As the fine-tuning phase of Wav2Vec 2.0 does not consist of any groundbreaking discovery, the authors did not pay much attention to this part of their paper. During this stage of training, the quantization is not used. Instead of this, a randomly initialized linear projection layer is added on top of the context representation C. The model then is fine-tuned with standard Connectionist Temporal Classification (CTC) loss and a modified version of SpecAugment which is out of the scope of this article. Interestingly, the authors did not resign from masking because it can still serve as a regularization technique.

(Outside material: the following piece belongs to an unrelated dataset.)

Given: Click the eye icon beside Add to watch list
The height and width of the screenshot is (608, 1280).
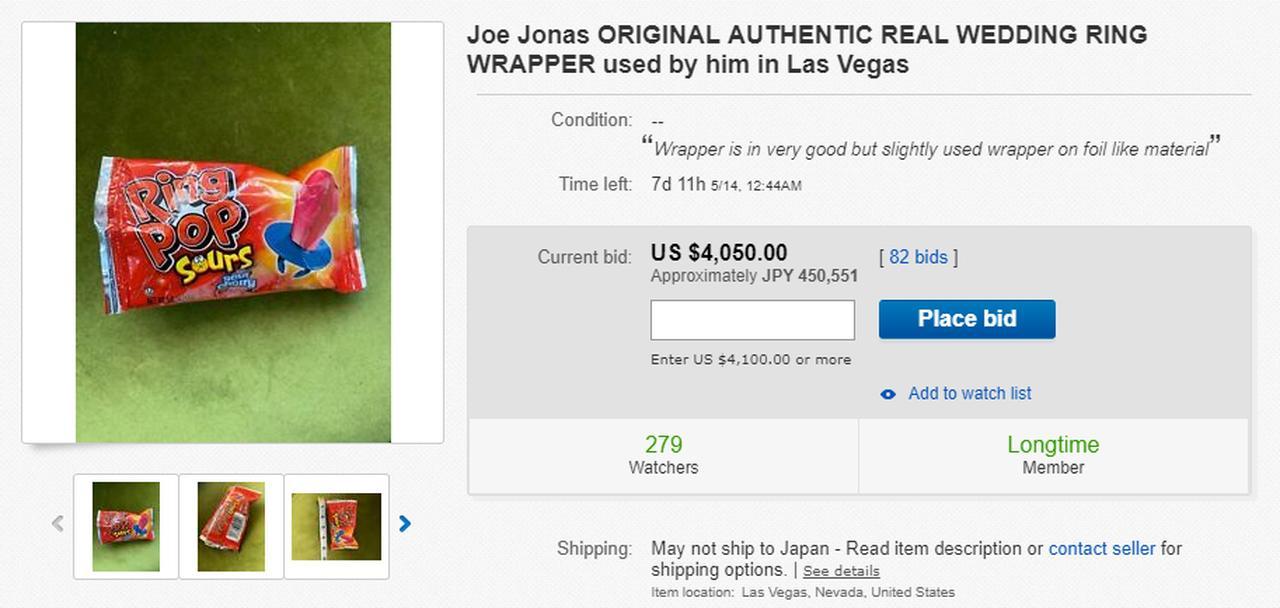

Wav2Vec 2.0 uses a self-supervised training approach for Automatic Speech Recognition, which is based on the idea of contrastive learning. Learning speech representation on a huge, raw (unlabeled) dataset reduces the amount of labeled data required for getting satisfying results.
Key takeaways from this article:
- Wav2Vec 2.0 takes advantage of self-supervised training,
- it uses convolutional layers to preprocess raw waveform and then it applies transformer to enhance the speech representation with context,
- its objective is a weighted sum of two loss functions:
– contrastive loss,
– diversity loss,
- quantization is used to create targets in self-supervised learning.
I hope you enjoyed my article and it helped you to understand the idea of Wav2Vec 2.0. For more details, I encourage you to read the original paper.
 Alexei Baevski, Henry Zhou, Abdelrahman Mohamed, Michael Auli. (20th Jun 2020). wav2vec 2.0: A Framework for Self-Supervised Learning of Speech Representations. CoRR, abs/2006.11477. https://arxiv.org/pdf/2006.11477.pdf
 Aerin Kim. (30th Sep 2018). The intuition behind Shannon’s Entropy. Towards Data Science. https://towardsdatascience.com/the-intuition-behind-shannons-entropy-e74820fe9800
 Entropy (information theory). Wikipedia. https://en.wikipedia.org/wiki/Entropy_(information_theory)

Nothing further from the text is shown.